One of the most delicious juices is made of a plant I have never heard of: the lukkho berry. It grows wild on the lower slopes of the Himalaya and is difficult to source, so Arora takes as much as she can get from her suppliers.

“We bring it in, we ferment it, we freeze it, then we freshen up as much as we need every day. That’s the only way we can do it,” she says.

“It takes a really long time to peel every berry because it has such as a big seed – it’s like 20 per cent pulp and 80 per cent seed. It takes a really long time, but it’s worth it.”

The new menu may finally bid farewell to a dish that has been on offer for over a year, and which celebrates one of the world’s most polarising foods: the durian. Dubbed Tandoori Story, the dish consists of a tandoor-baked durian served with a saag – a Punjabi vegetable dish – made with roselle.

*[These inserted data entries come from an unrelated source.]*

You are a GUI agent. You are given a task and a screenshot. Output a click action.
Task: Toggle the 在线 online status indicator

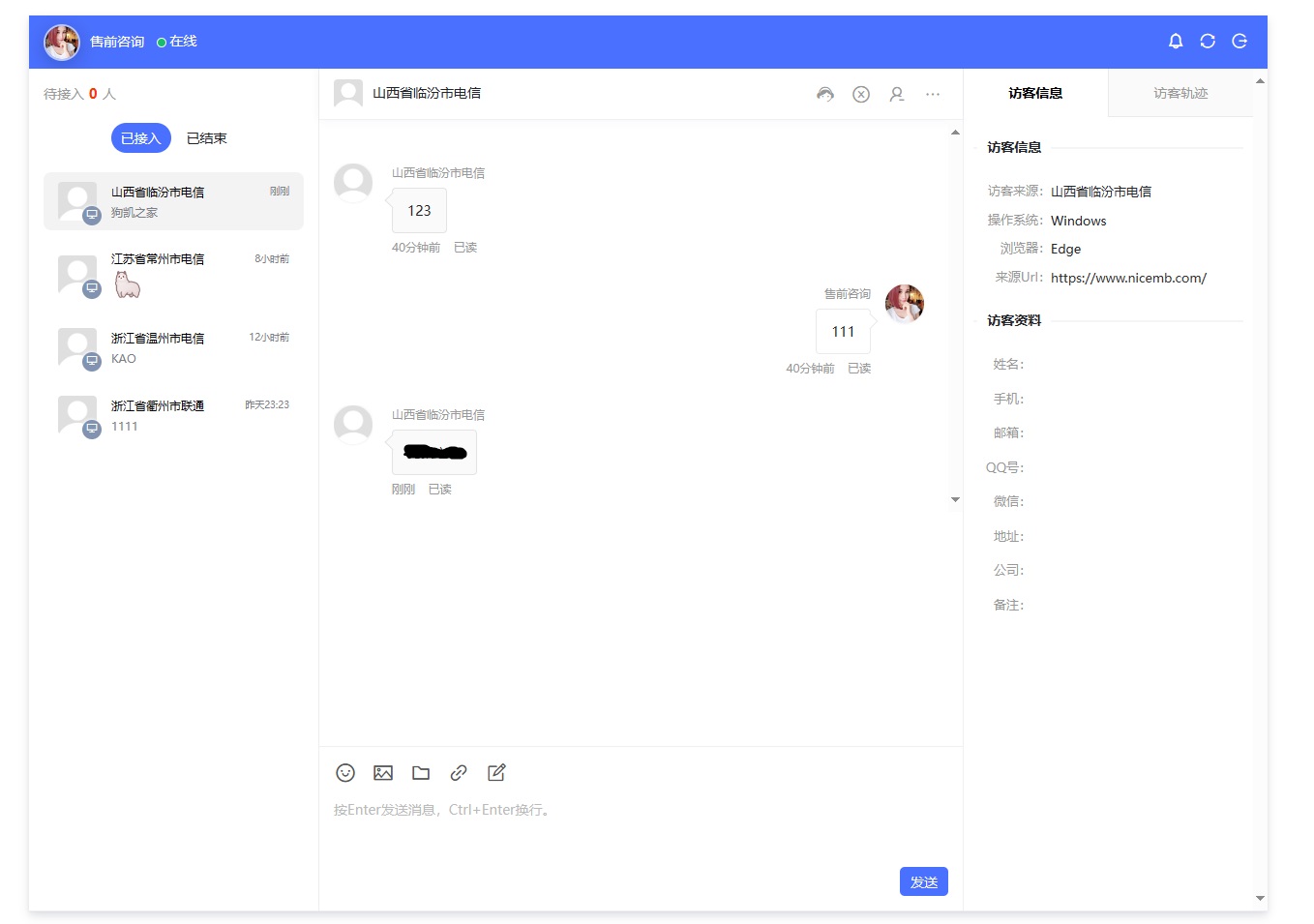[176, 42]
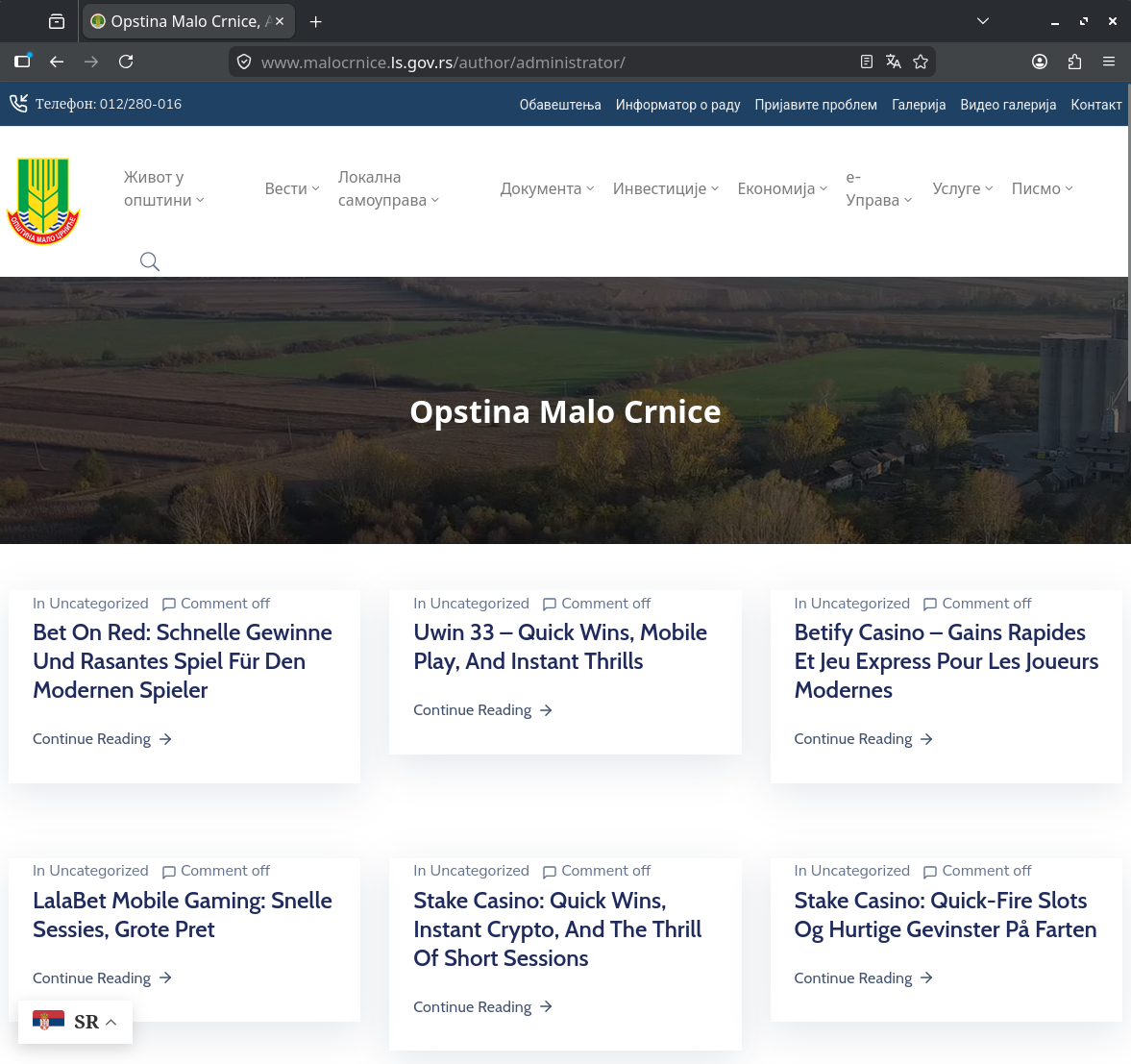Click the site search magnifier icon
Viewport: 1131px width, 1064px height.
pos(149,261)
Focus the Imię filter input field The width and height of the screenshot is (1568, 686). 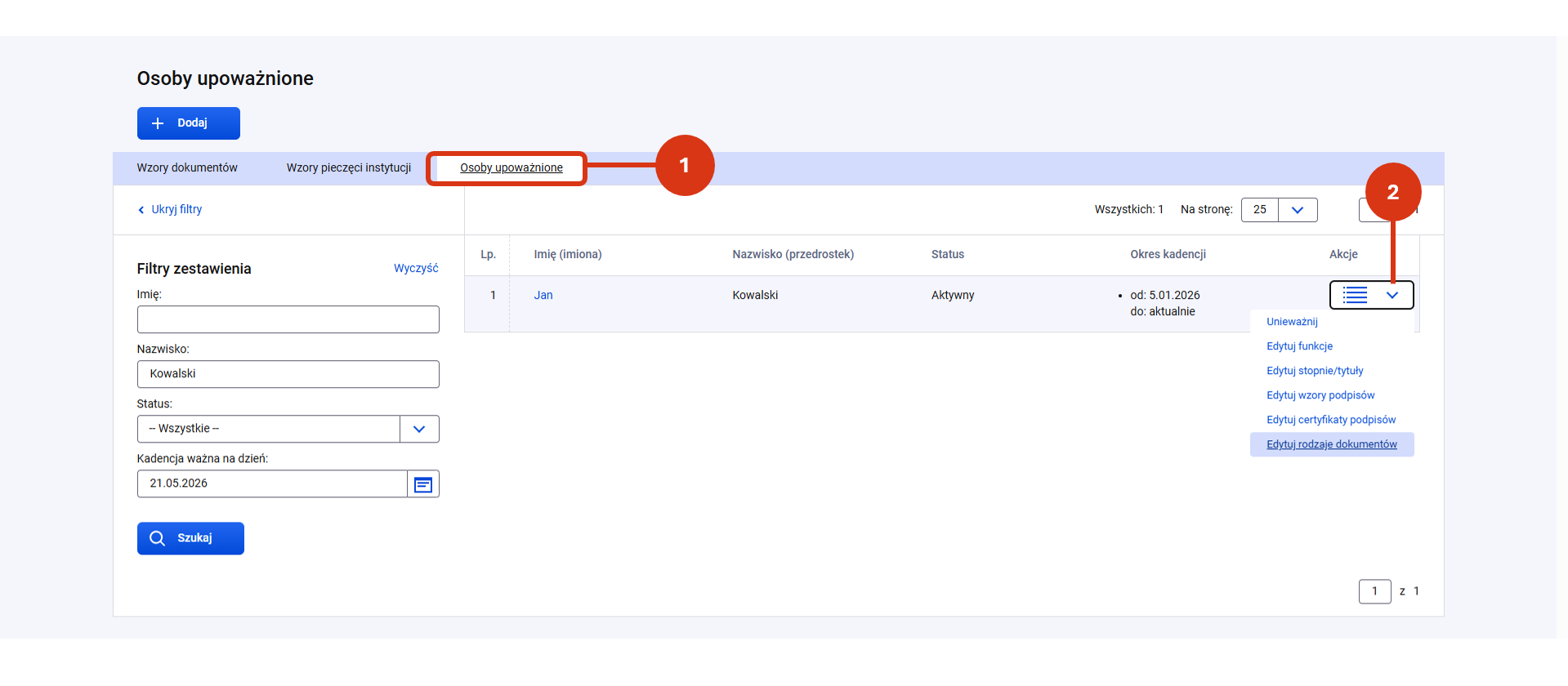[288, 320]
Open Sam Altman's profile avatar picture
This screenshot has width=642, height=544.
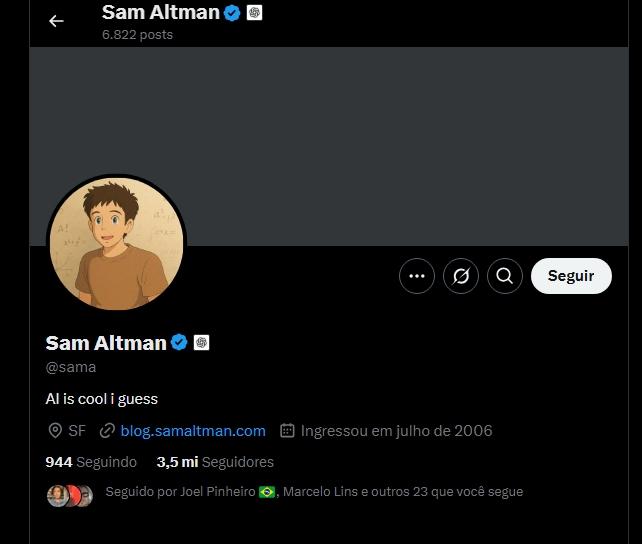coord(116,246)
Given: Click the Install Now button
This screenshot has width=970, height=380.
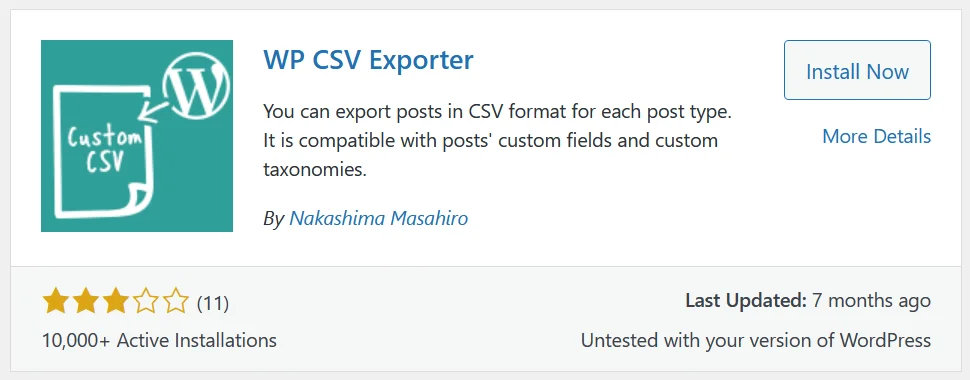Looking at the screenshot, I should click(857, 70).
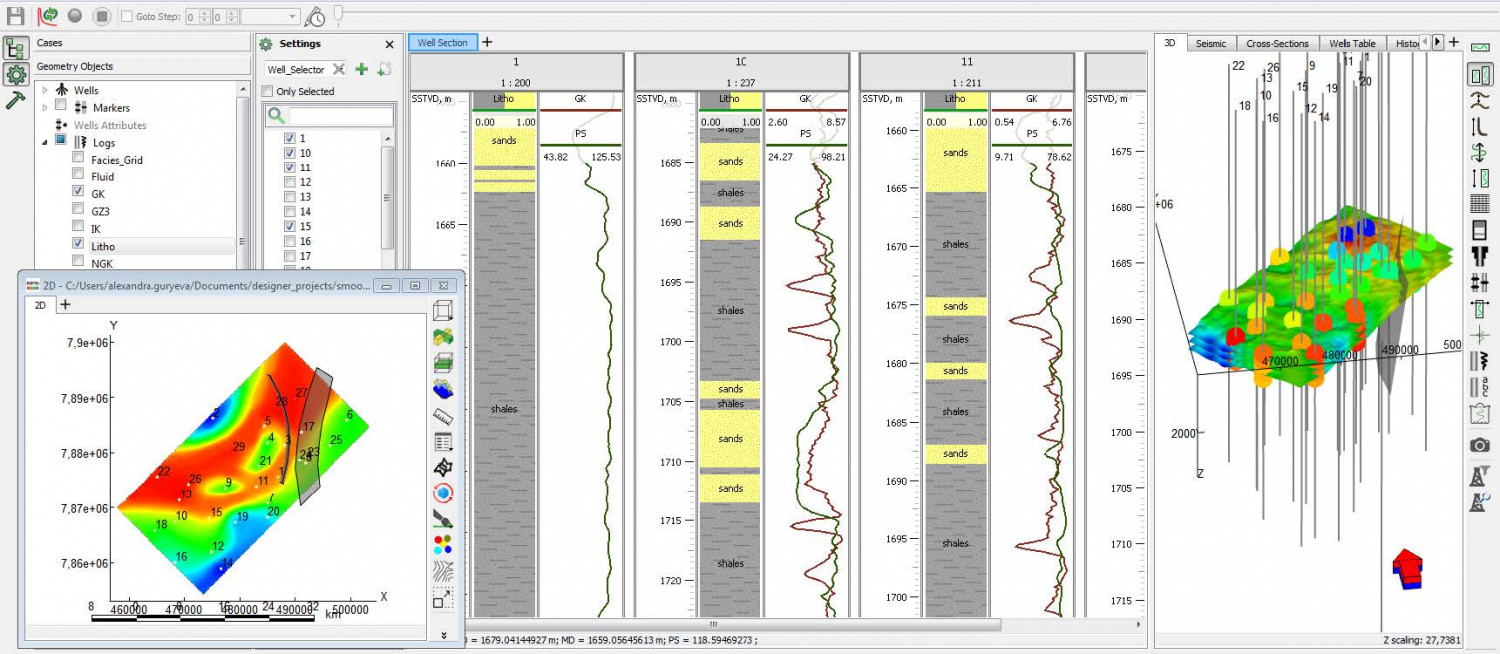The width and height of the screenshot is (1500, 654).
Task: Open the Cross-Sections tab
Action: click(x=1277, y=43)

The server pours a spiced sauce over the durian at the table before diners scoop bits of the soft durian into some freshly made roti. The creamy, umami-rich dish has surprised many diners, not least because it appears as the main dish in the degustation, a role usually taken by some form of animal protein.

“People are like, “What? What are you giving me for a main?” laughs Arora, one of the few chefs who always puts a vegetarian dish as her main. “It wakes you up. I like that in a tasting menu.”

The dish has become an unlikely hit, with many diners returning to enjoy the dish again. “Just two days ago the concierge from the Mandarin-Oriental booked a table for one of our regulars, but they checked that the durian is still on, because they are durian lovers,” Arora says. “That’s why we haven’t taken it off the menu.”